Start DOCUMENT PASSAGE
Frequently Asked Questions

Installation

I get “file not found” errors for refractive index data

This usually means you cloned the repository before March 2026, when the git history was rewritten to reduce the download size. The internal data file paths changed during that migration.

Fix: Delete your local clone and re-clone:

rm -rf biosnicar-py
git clone https://github.com/jmcook1186/biosnicar-py.git
cd biosnicar-py
pip install -e .

Which Python versions are supported?

Python 3.8 and above. A fresh virtual environment is recommended to avoid dependency conflicts.

Parameters and inputs

What does `direct` mean — should I use 0 or 1?

direct=1 means clear sky with a direct solar beam (sunny). direct=0 means fully diffuse illumination (overcast). The spectral distribution of incident light changes between these two cases.

Use direct=1 for clear-sky satellite scenes and direct=0 for cloudy conditions. When uncertain, direct=1 is a reasonable default.

When I pass a scalar impurity concentration, where does it go?

Scalar impurity values are applied to the first (surface) layer only and zero-padded to deeper layers:

run_model(black_carbon=5000)
# equivalent to black_carbon=[5000, 0] for a 2-layer model

To distribute impurities across layers, pass a list:

run_model(glacier_algae=[40000, 10000, 0, 0, 0])
End DOCUMENT PASSAGE
▶ _STATED TASK_
Reproduce the entire FAQ above word for word.
Start DATA ROWS
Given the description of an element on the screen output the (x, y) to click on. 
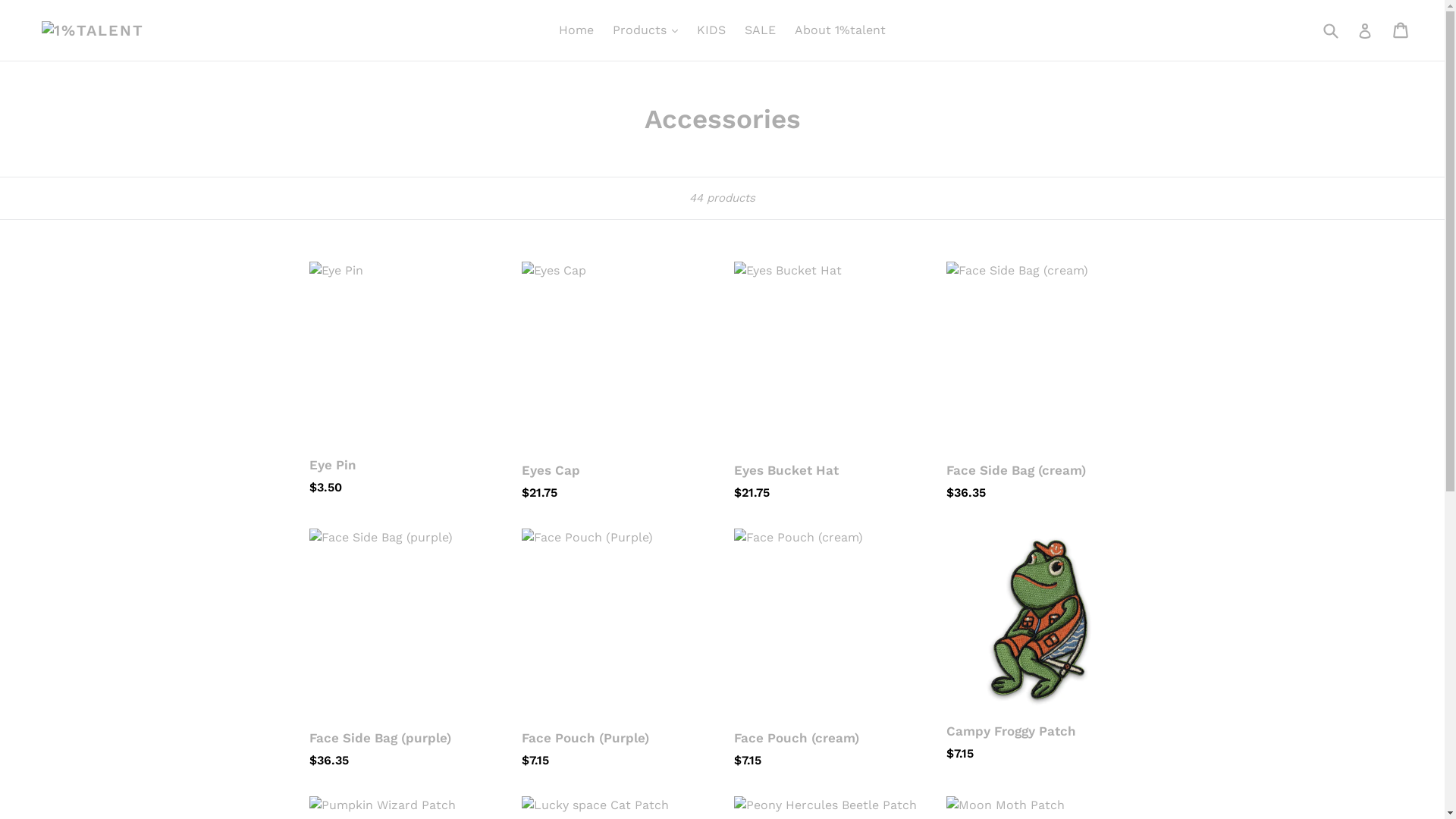
Face Pouch (Purple)
$7.15 Element type: text (616, 648)
Submit Element type: text (1329, 29)
Eye Pin
$3.50 Element type: text (403, 378)
Log in Element type: text (1364, 30)
Campy Froggy Patch
$7.15 Element type: text (1040, 645)
Eyes Bucket Hat
$21.75 Element type: text (828, 381)
Face Pouch (cream)
$7.15 Element type: text (828, 648)
Cart
Cart Element type: text (1401, 29)
Home Element type: text (576, 29)
SALE Element type: text (760, 29)
KIDS Element type: text (711, 29)
Face Side Bag (purple)
$36.35 Element type: text (403, 648)
Eyes Cap
$21.75 Element type: text (616, 381)
About 1%talent Element type: text (840, 29)
Face Side Bag (cream)
$36.35 Element type: text (1040, 381)
Given the description of an element on the screen output the (x, y) to click on. 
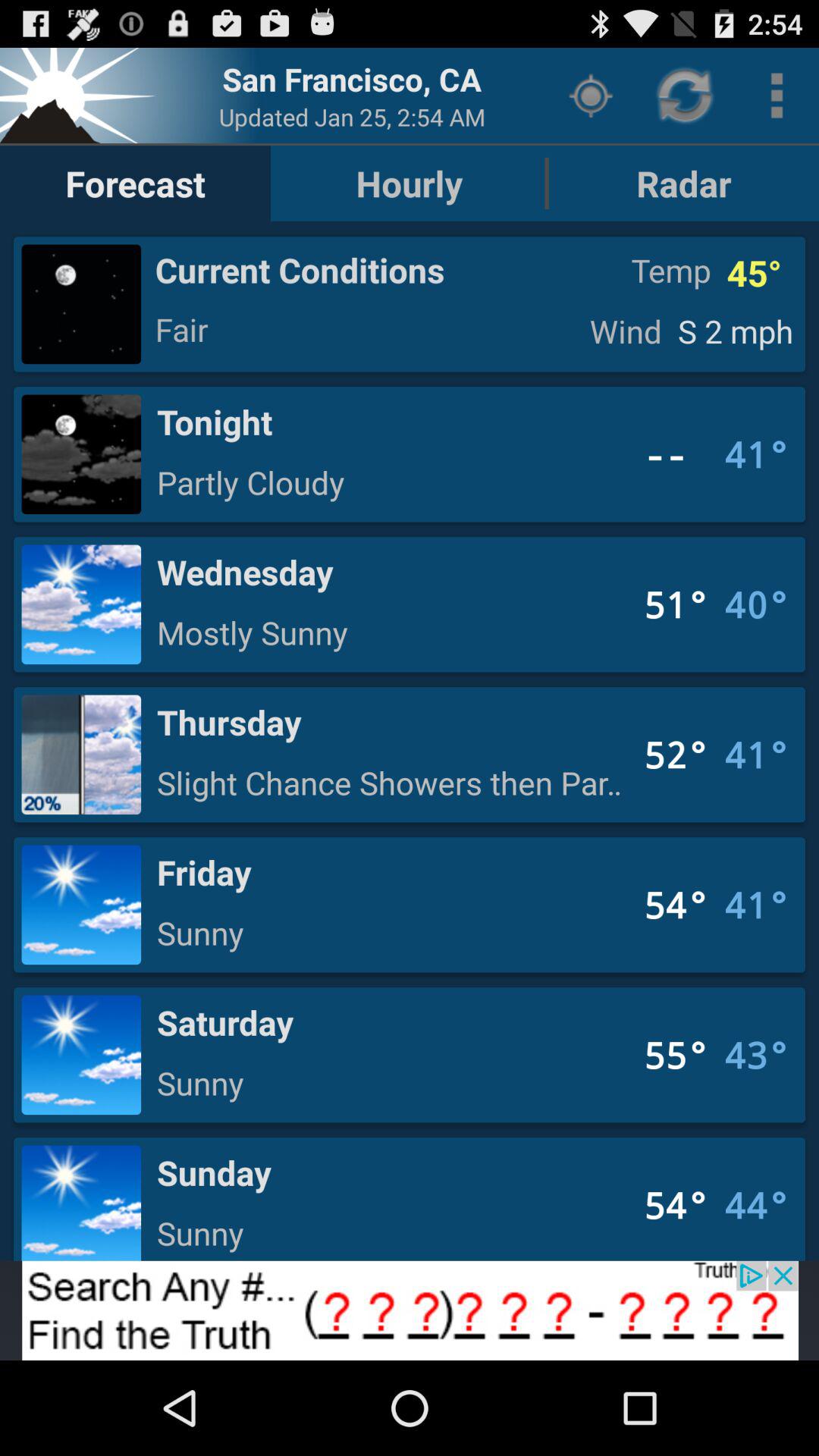
select the image which is left side of the current conditions (81, 304)
Given the description of an element on the screen output the (x, y) to click on. 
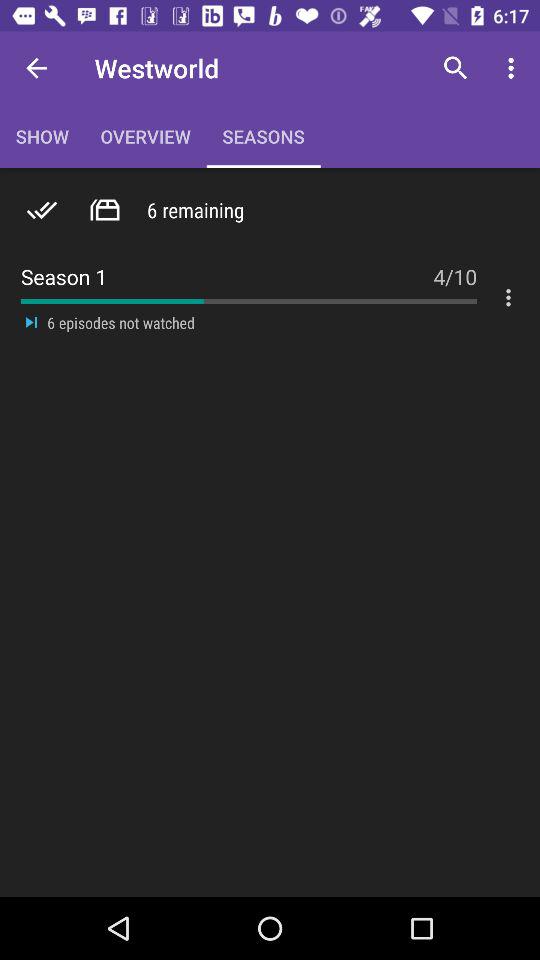
open the icon to the left of the 6 remaining icon (104, 209)
Given the description of an element on the screen output the (x, y) to click on. 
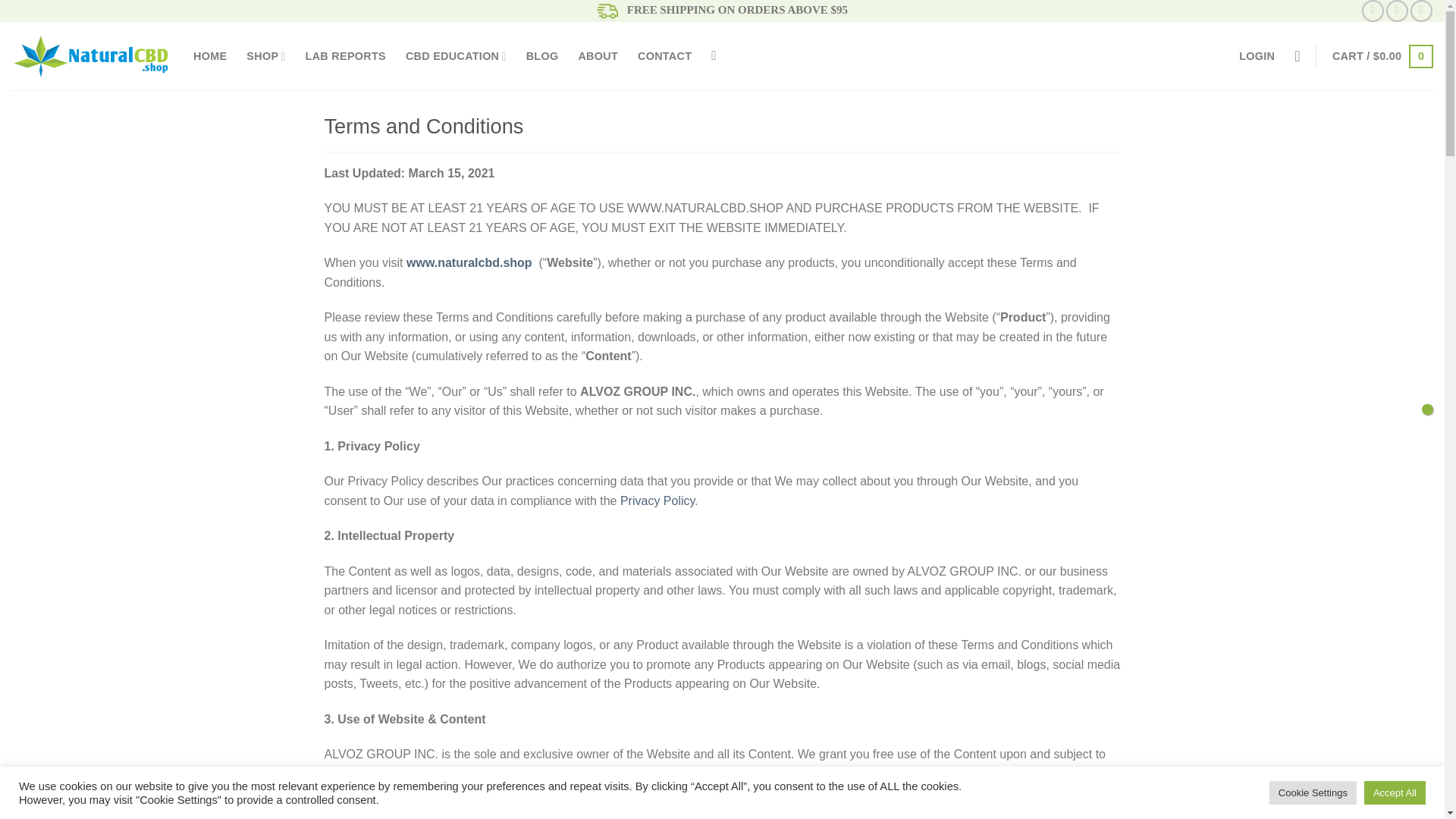
Follow on Pinterest (1421, 11)
Follow on Instagram (1396, 11)
Login (1257, 55)
Follow on Facebook (1372, 11)
Cart (1382, 55)
SHOP (265, 56)
return-policy (1427, 408)
HOME (210, 55)
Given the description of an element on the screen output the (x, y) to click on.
End DATA ROWS
▶ _OUTPUT FOR THIS TASK_
Frequently Asked Questions

Installation

I get “file not found” errors for refractive index data

This usually means you cloned the repository before March 2026, when the git history was rewritten to reduce the download size. The internal data file paths changed during that migration.

Fix: Delete your local clone and re-clone:

rm -rf biosnicar-py
git clone https://github.com/jmcook1186/biosnicar-py.git
cd biosnicar-py
pip install -e .

Which Python versions are supported?

Python 3.8 and above. A fresh virtual environment is recommended to avoid dependency conflicts.

Parameters and inputs

What does `direct` mean — should I use 0 or 1?

direct=1 means clear sky with a direct solar beam (sunny). direct=0 means fully diffuse illumination (overcast). The spectral distribution of incident light changes between these two cases.

Use direct=1 for clear-sky satellite scenes and direct=0 for cloudy conditions. When uncertain, direct=1 is a reasonable default.

When I pass a scalar impurity concentration, where does it go?

Scalar impurity values are applied to the first (surface) layer only and zero-padded to deeper layers:

run_model(black_carbon=5000)
# equivalent to black_carbon=[5000, 0] for a 2-layer model

To distribute impurities across layers, pass a list:

run_model(glacier_algae=[40000, 10000, 0, 0, 0])